Time: 4 p.m. - 5:30 p.m.
Event Host: School of Music


Hye-Jung Park, ethnomusicology, presents "Music in the U.S. Army Military Government in Korea, 1945–1948."

Between 1945 and 1948, the U.S. Army Military Government in Korea (USAMGIK) worked to establish a strong pro-American and capitalist government in southern Korea. Indeed, even after a series of violent acts committed by American soldiers, USAMGIK successfully built a pro-American cultural and political network, laying a foundation for the eventual division of Korea. Within USAMGIK’s program, music proved an effective tool for persuading Koreans to respect the United States. In contrast to the suppression of Korean culture under Japanese colonial rule, USAMGIK devised musical programs for reconstructing Korea’s cultural identity and recovering Korean people’s pride in their country. Ely Haimowitz, the chief advisor of USAMGIK’s music section, made a great effort to collect and restore native Korean music lost under Japanese colonial rule.
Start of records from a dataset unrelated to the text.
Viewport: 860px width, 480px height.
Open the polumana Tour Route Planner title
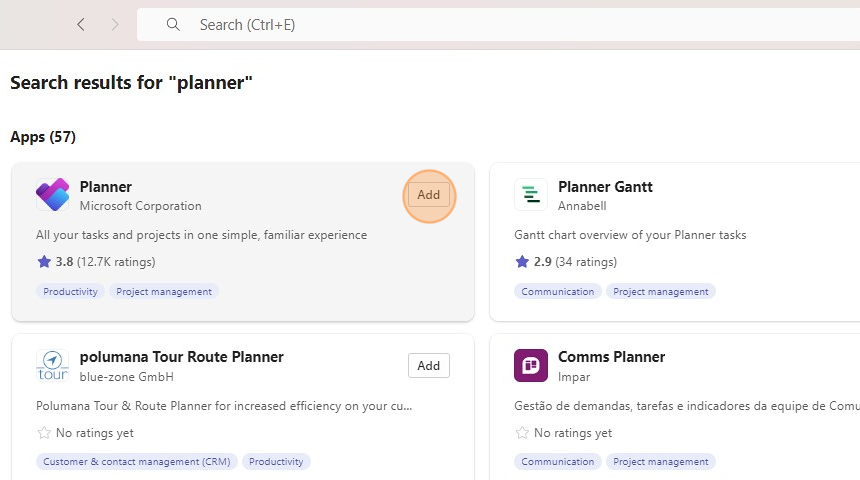click(181, 357)
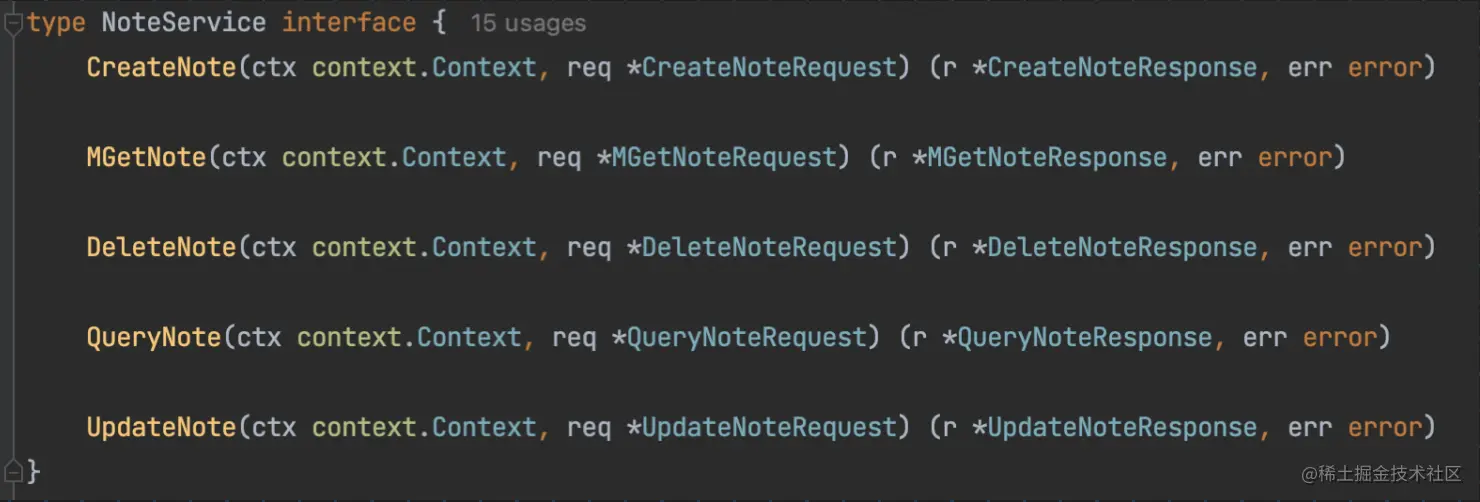Click the NoteService type name
Image resolution: width=1480 pixels, height=502 pixels.
183,22
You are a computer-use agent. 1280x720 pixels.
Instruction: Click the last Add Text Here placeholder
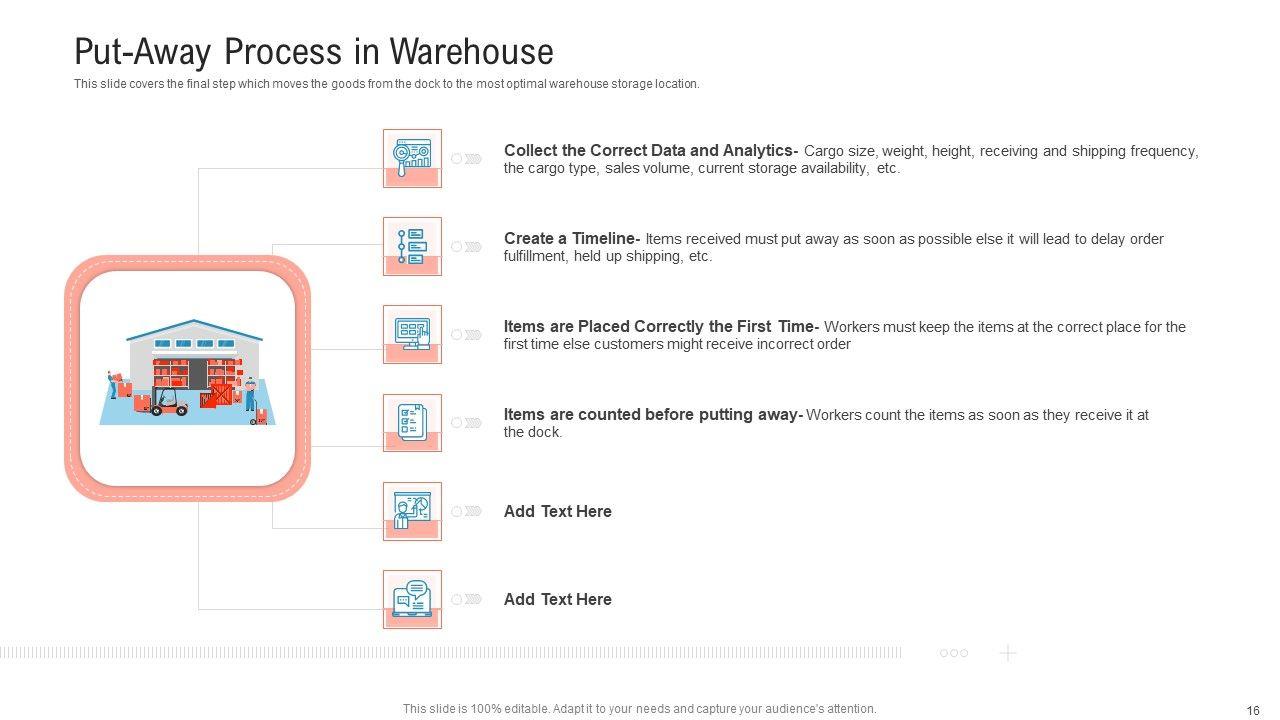click(557, 599)
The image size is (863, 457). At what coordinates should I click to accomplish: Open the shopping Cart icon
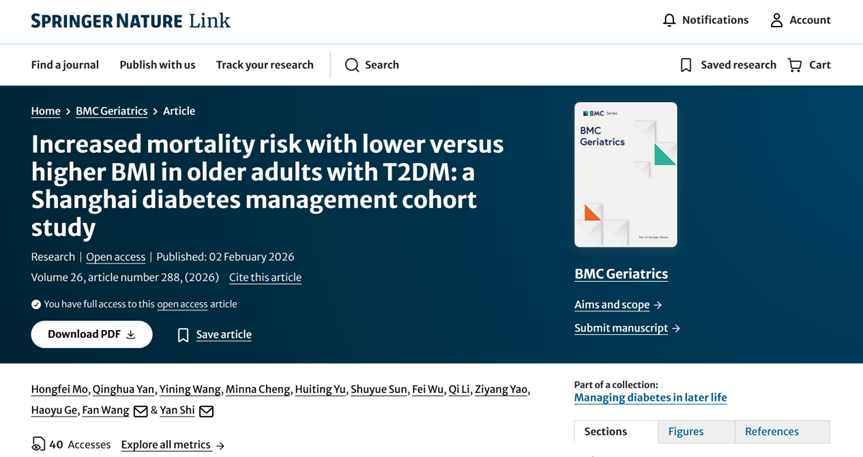click(x=795, y=65)
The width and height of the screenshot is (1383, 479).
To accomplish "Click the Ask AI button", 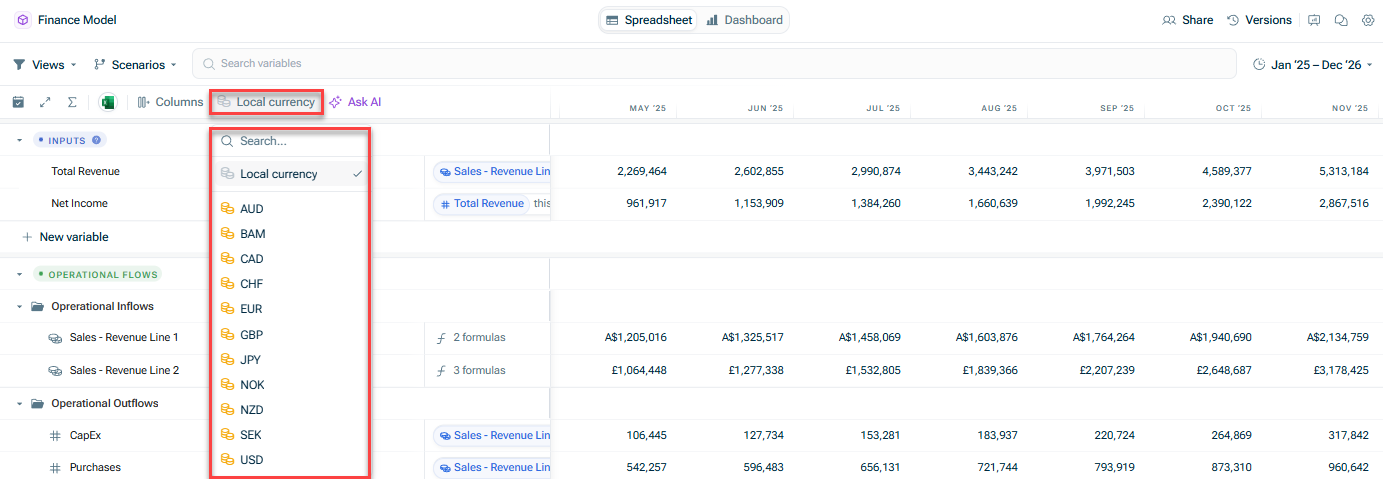I will [355, 102].
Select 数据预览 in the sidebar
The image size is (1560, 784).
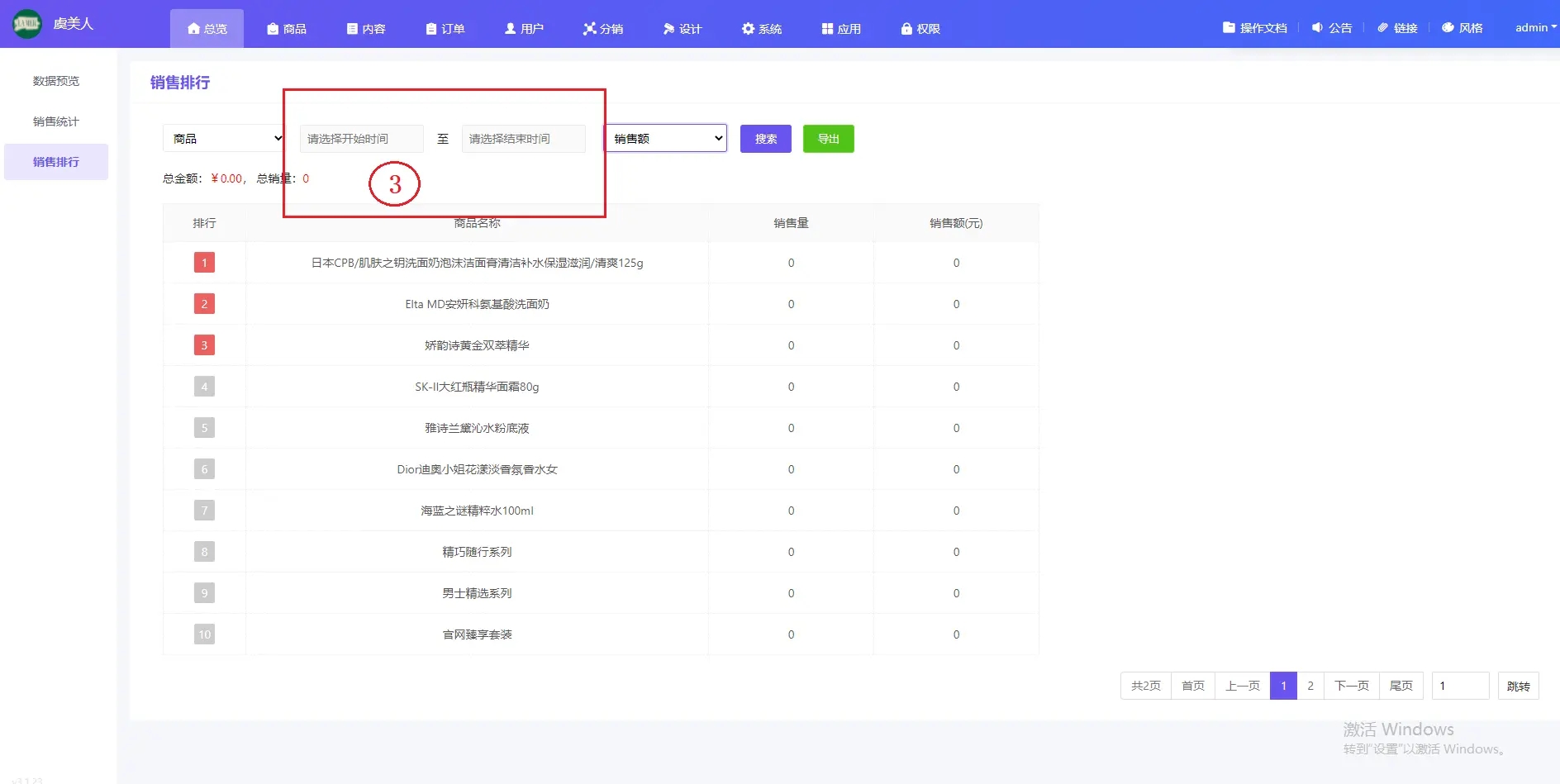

Emphasizing freedom of expression, Haimowitz also fostered Western classical music: as an elite cultural form, this music was excluded by pro-communist Koreans. In this way, Haimowitz won the hearts and minds of many Korean musicians, and encouraged citizens to regard Americans in Korea as “apostles of freedom and democracy” (in the words of military governor John Hodge). Based on USAMGIK’s memoranda, correspondence, photographs and scores collected by Ely Haimowitz, this presentation reveals how music promoted Americanism in early Cold War Korea.